WHAT YOU WILL DO -
In this exercise, print only the lines of the records below from the one with "Given: Click the Front viewport title label" through the one with "Task: Collapse the", inclusive. Pictures are not part of the copy.

● ● ● ● ● ● ●

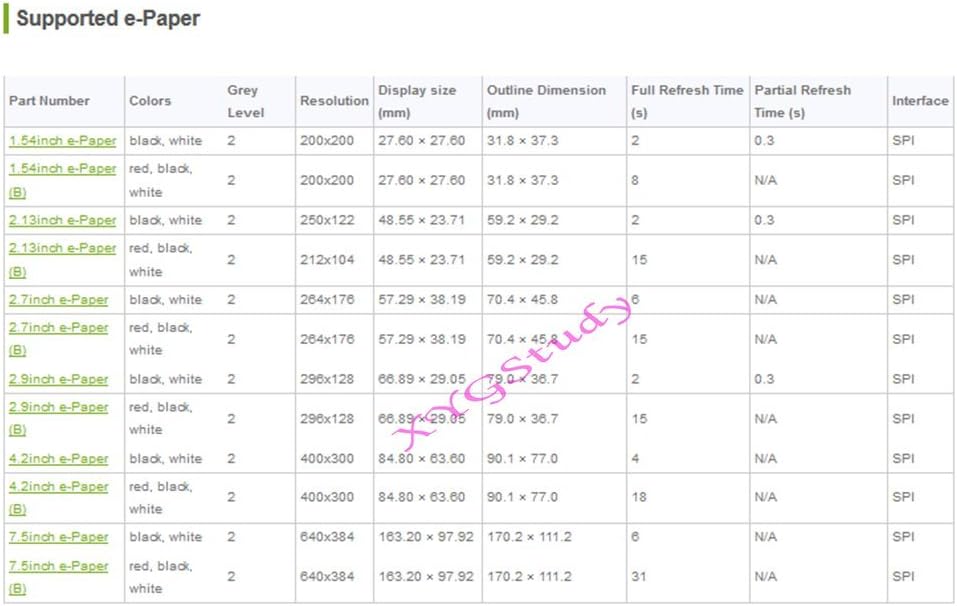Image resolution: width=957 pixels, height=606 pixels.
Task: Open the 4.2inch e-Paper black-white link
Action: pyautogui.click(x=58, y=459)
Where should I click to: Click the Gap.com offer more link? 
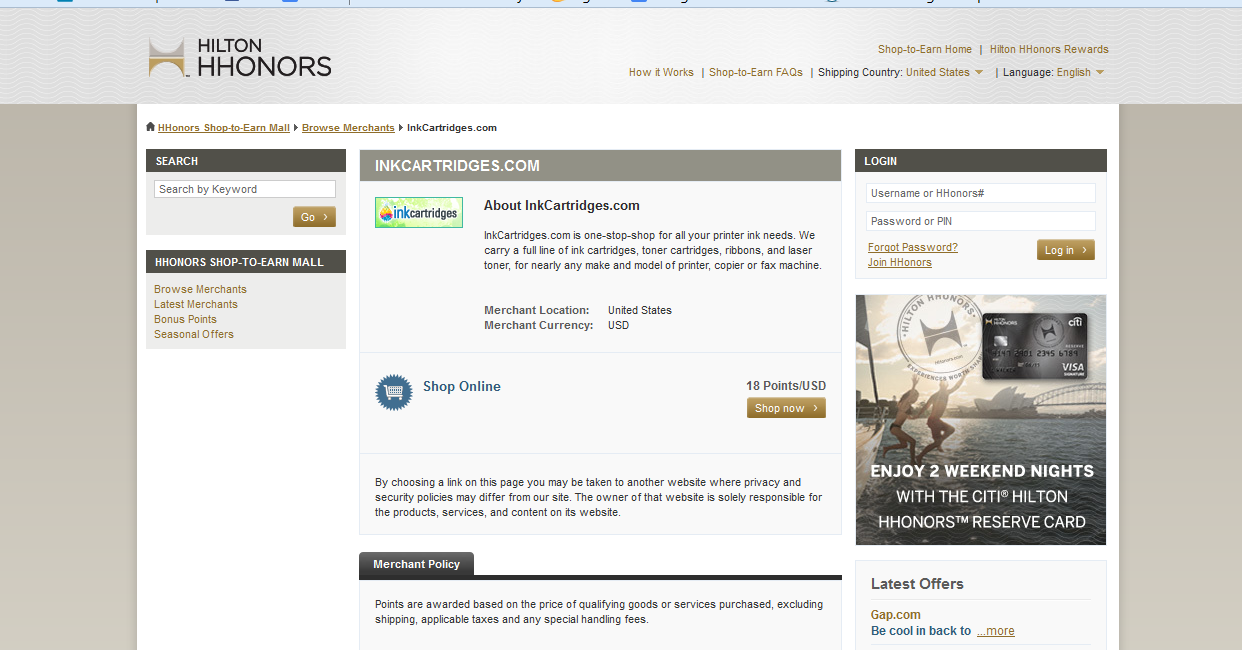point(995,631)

● ● ● ● ● ● ●

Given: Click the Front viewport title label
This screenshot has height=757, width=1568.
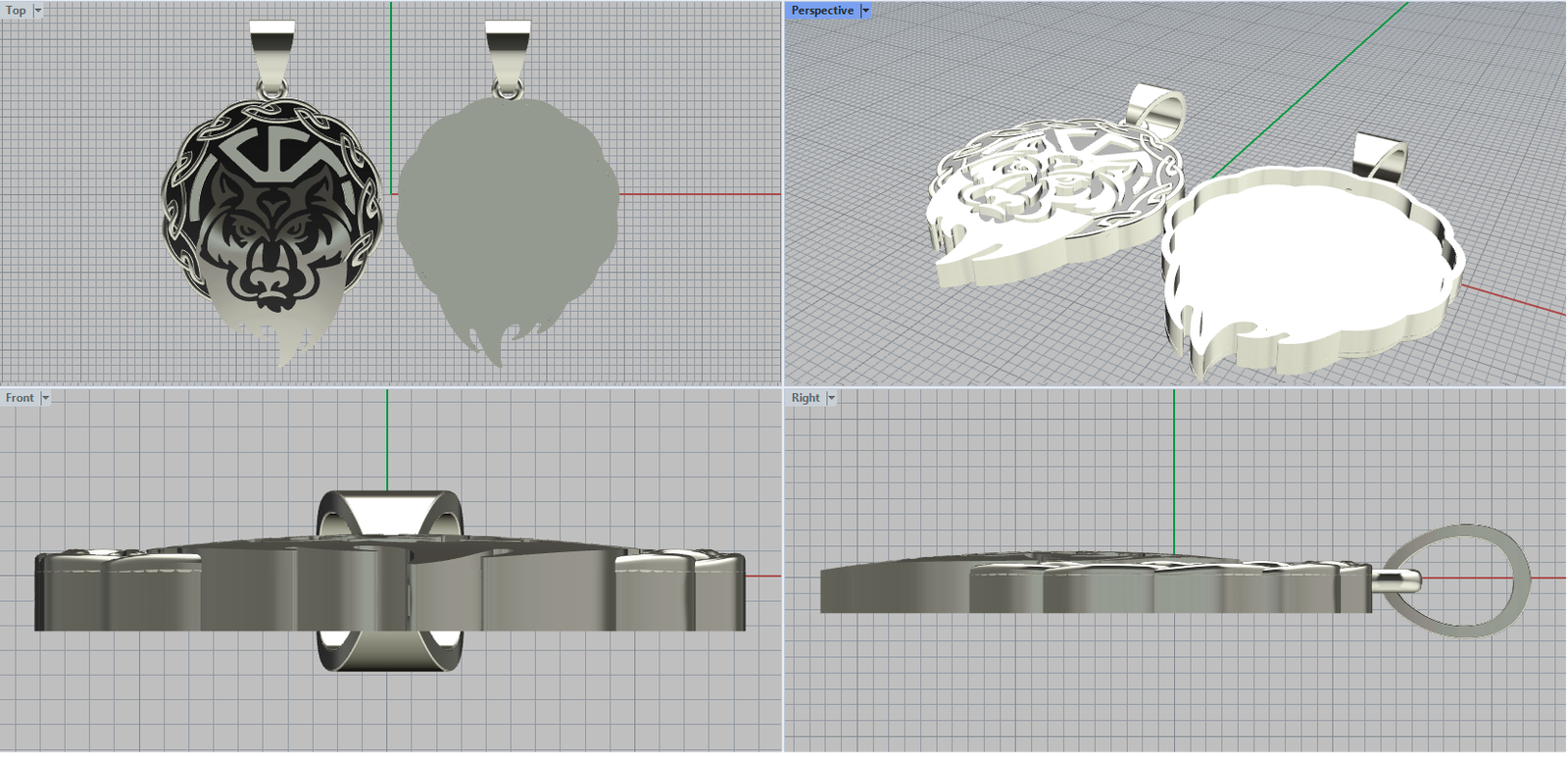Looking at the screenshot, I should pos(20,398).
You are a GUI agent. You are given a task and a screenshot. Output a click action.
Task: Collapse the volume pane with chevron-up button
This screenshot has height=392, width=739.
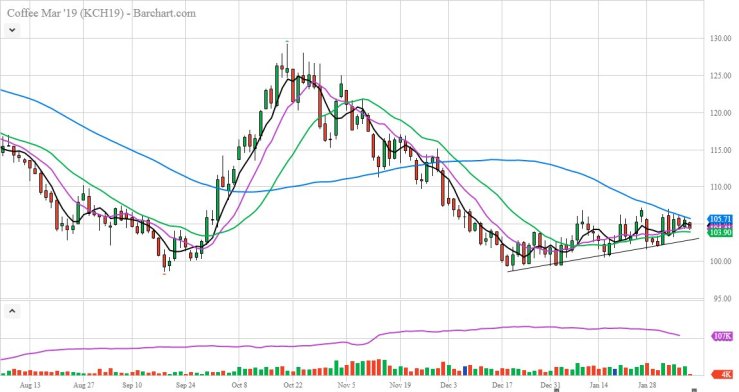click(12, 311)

● ● ● ● ● ● ●

ANSWER TO THIS EXERCISE -
Given: Click the Front viewport title label
This screenshot has height=757, width=1568.
Looking at the screenshot, I should pos(20,398).
You are a GUI agent. You are given a task and a screenshot. Output a click action.
Task: Collapse the volume pane with chevron-up button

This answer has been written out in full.